I'm now stuck in the middle of this job with a brand new exhaust line in the trunk, waiting for a solution;
does anyone have already fitted a 15893 line on a 65 GTO?
please help!!:crying:


----------



## john23 (Mar 6, 2016)

hi Eric...i have a 65 with a larger system on it...my pipes also go under the oil filter as you described...there used to be available taller and shorter oil filters for pontiacs...the taller filters have been mostly phased out...go with the shorter filter ...the pipes will pass beneath it...changing oil filters becomes a bit of a contortion...you might have to experiment with different wrenches, jacking the car higher, etc....and get used to bathing your exhaust in spilled oil which, no matter how hard you wash it, will collect in inaccessible places and burn off when you start the engine, simulating a western forest fire under the hood...in fact, with my set up, the oil filter must be turned on its side to be removed which is a merry oil bath for your exhaust system and your forearm...good luck


----------



## john23 (Mar 6, 2016)

*update on 65 down pipes*



john23 said:


> hi Eric...i have a 65 with a larger system on it...my pipes also go under the oil filter as you described...there used to be available taller and shorter oil filters for pontiacs...the taller filters have been mostly phased out...go with the shorter filter ...the pipes will pass beneath it...changing oil filters becomes a bit of a contortion...you might have to experiment with different wrenches, jacking the car higher, etc....and get used to bathing your exhaust in spilled oil which, no matter how hard you wash it, will collect in inaccessible places and burn off when you start the engine, simulating a western forest fire under the hood...in fact, with my set up, the oil filter must be turned on its side to be removed which is a merry oil bath for your exhaust system and your forearm...good luck


Eric Yikes, i forgot something....i don't have the 389 in my 65 anymore, rather a later model block....i seem to remember changing the oil tower to fit the later block, but i am not sure if it is different than the 65 oil tower....my comment may only be valid for a 65 with a later engine in it...sorry about the confusion....


----------



## ERIC60 (May 14, 2017)

thanks John for reply;
the filter I have currently is a WIX SO 643 and it's 4" high;
I will check on ebay if it I find a shorter one before to carry on on my exhaust job!
but anyway, I don't understand why Magnaflow does not sale the downpipes together with the exhaust line; moreover, they don't sell them at all;
I will have to buy from Pypes!


----------



## zrsteve (Aug 28, 2014)

Contact Ram Air Restorations. I put these on my 65 with a 389 and no issues with the WIX 51049 oil filter:

www.ramairrestoration.com/ssp-6-pair-of-short-mandrel-splice-pipes.html


----------



## Goat Roper (Oct 28, 2014)

I have the Pypes system with Magnsflows hanging on the wall in my garage, when I pulled the engine to rebuild it I ordered a factory reproduction system from Gardner Exhaust.
My '67 came with HO manifolds so I had to order the 3 bolt down pipes.
It took about 2 1/2 hours to install.
Here is what your exhaust looked like when it came from the factory.

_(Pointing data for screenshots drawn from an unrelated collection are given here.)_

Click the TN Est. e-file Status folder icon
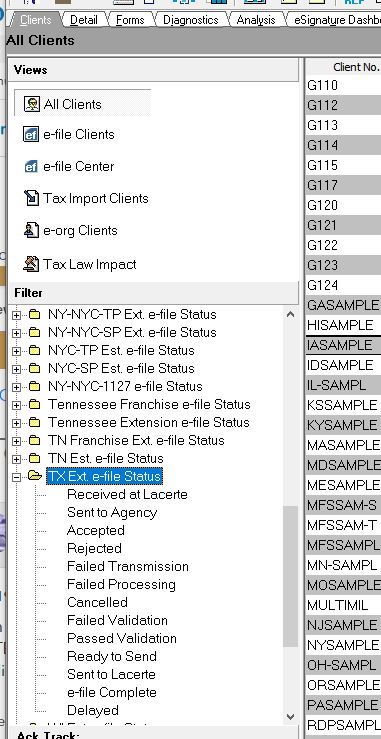pyautogui.click(x=34, y=458)

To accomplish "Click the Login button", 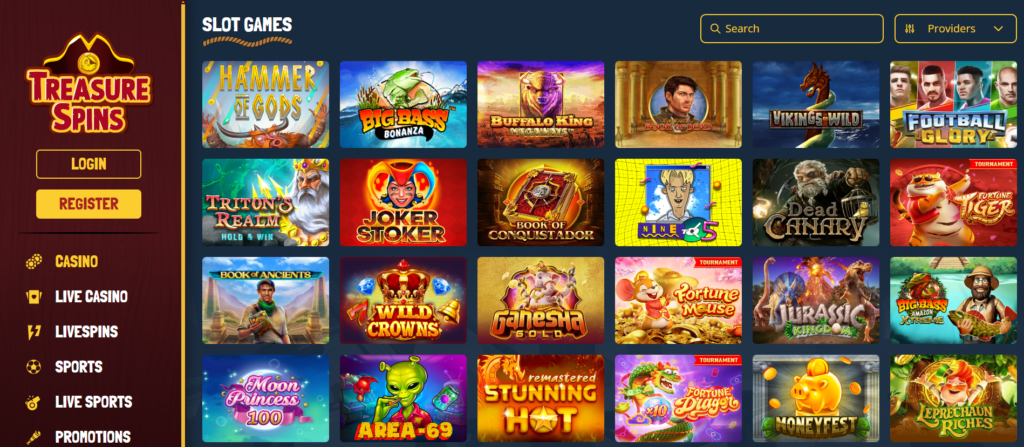I will pyautogui.click(x=89, y=164).
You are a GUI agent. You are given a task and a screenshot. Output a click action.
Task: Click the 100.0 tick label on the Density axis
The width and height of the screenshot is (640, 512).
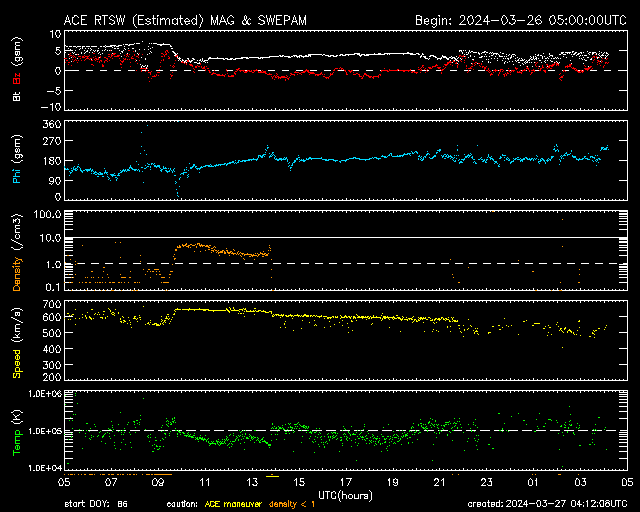click(50, 214)
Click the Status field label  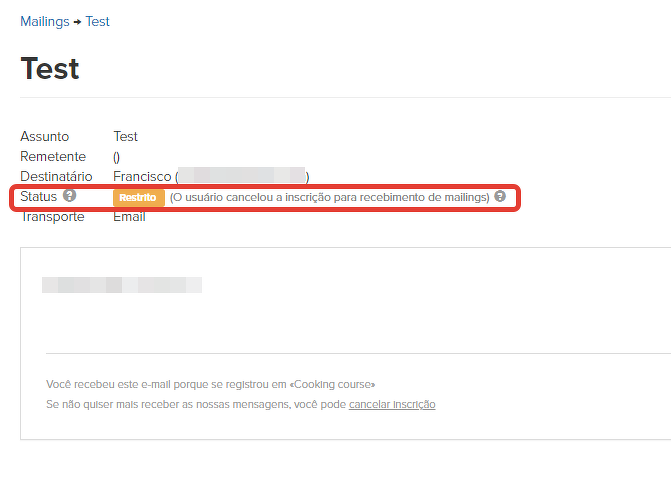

1965 GTO Exhaust Systems - Gardner Exhaust Systems - 1965 GTO Exhaust Sytems by Gardner

You can contact Eric and see if you can just order the down pipes.


----------



## ERIC60 (May 14, 2017)

yes, I had seen them already, but too late! I had bought already my Magnaflow in France;
my problem is to try to find locally parts;
the french customs charge 20% vat on total cost, including shipping cost!!!(swindlers!)
all I hope is that the Pypes downpipes will fit with my Magnaflow, since it would be expensive to send it back, when it's possible with ebay!


----------